So do the revised figures on the federal budget make a rate cut more likely or less likely on Melbourne Cup Day?
Analysts have differing views. Some say that the changes announced in the mid-year update were largely accounting tricks. Others say that the determination to produce a surplus, no matter what, means that the Reserve Bank has to keep downward pressure on the economy.
Can they both be right? Well, to a point. Certainly there was a fair degree of tinkering to keep the surplus goal on track. But the fact that the goal is still there despite slippage on economic growth and employment projections and reduced mining tax revenue means that fiscal policy is well and truly contractionary.
If the government achieves its objective, it will be the biggest one-year improvement in the budget in 50 years. It also has to be remembered that rate cuts aren’t having the usual impact on the economy as people remain cautious about spending and investing. And the Aussie dollar is modestly overvalued. So a rate cut on November 6 is still regarded as a good bet, and the Reserve Bank needs to keep its easing bias solidly in pace.
With the US and Chinese economies recovering, hopefully the Reserve Bank won’t need to cut rates further in 2013.
The week ahead
The domestic economic calendar is still largely devoid of what could be called “top shelf” economic indicators. But data on business inflation (producer prices) is released over the week together with building approvals and a gauge on manufacturing activity. In the US, the highlight is the latest jobs report, mere days ahead of the presidential election. And a gauge on the health of the US manufacturing sector is also issued.

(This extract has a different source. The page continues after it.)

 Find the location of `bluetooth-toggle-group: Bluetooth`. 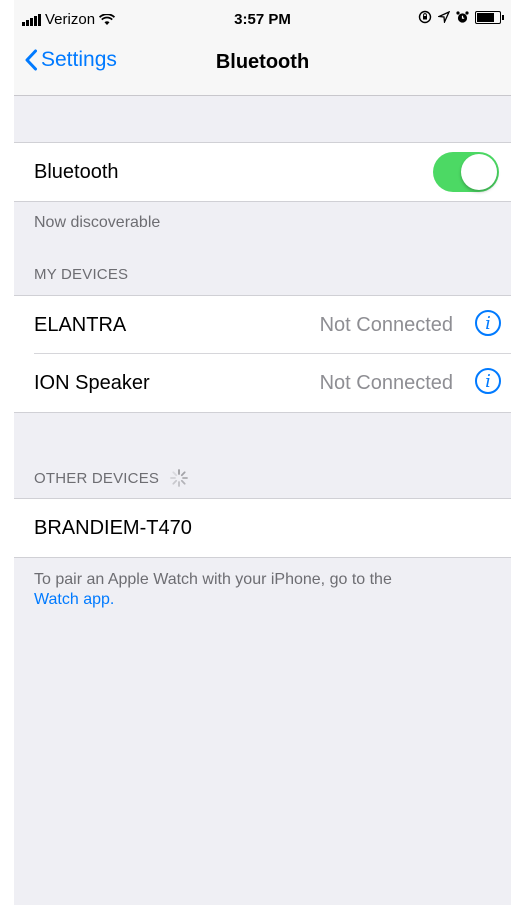

bluetooth-toggle-group: Bluetooth is located at coordinates (262, 172).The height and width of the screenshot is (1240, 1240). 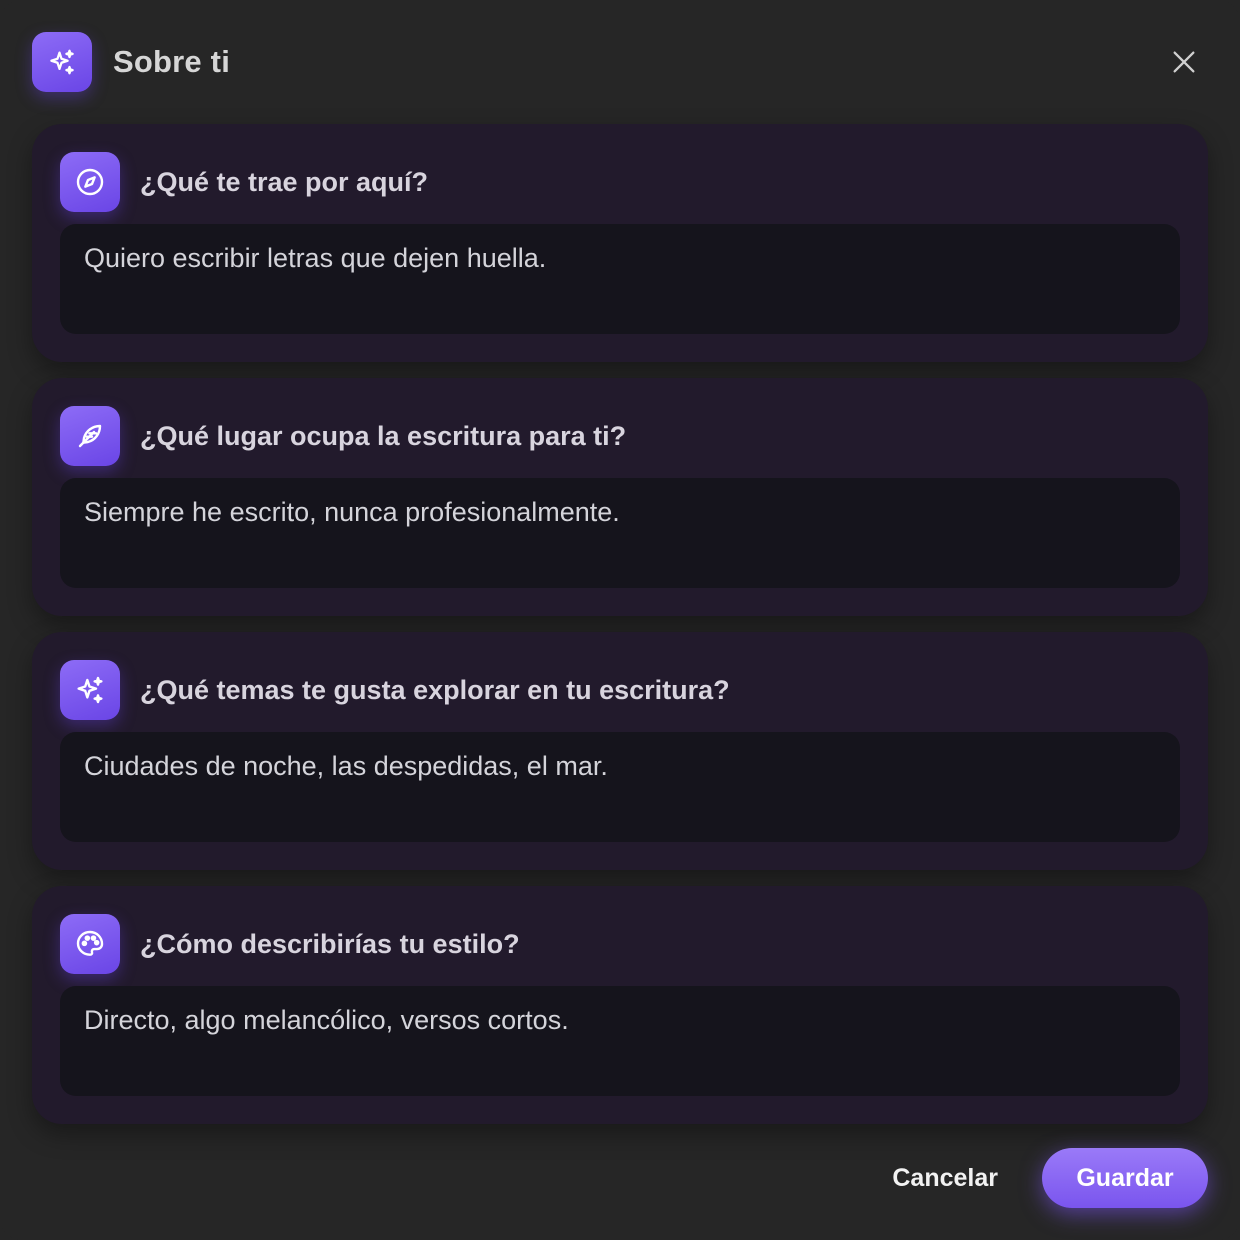 I want to click on compass-icon, so click(x=90, y=182).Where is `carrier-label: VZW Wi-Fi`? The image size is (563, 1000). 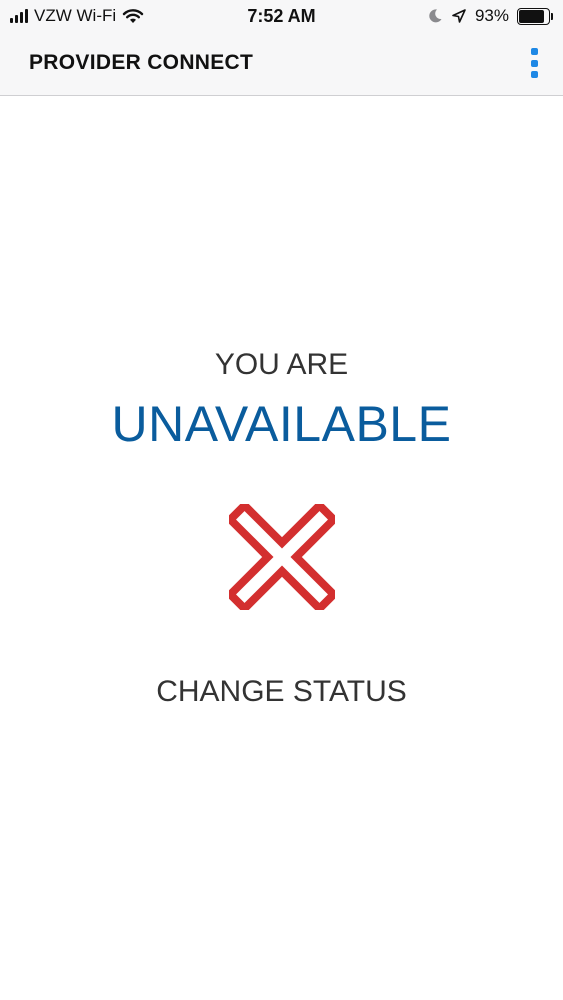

In Australia, the week kicks off on Monday with the Australian Health Survey, a report that is likely to attract significant media coverage and will throw the investment spotlight on listed health care operators.
Also on Monday, September data on new home sales is released. Some recovery is likely after August sales slumped by 5.3% to the second lowest level in 15 years. In coming months state government grants for purchases of new homes should lead to higher sales.
On Tuesday the second release of data from the 2011 census is conducted, covering the status of Australians in the job market. There is a lot of debate about the ‘true’ level of unemployment and the data should serve to clear up some of the uncertainty.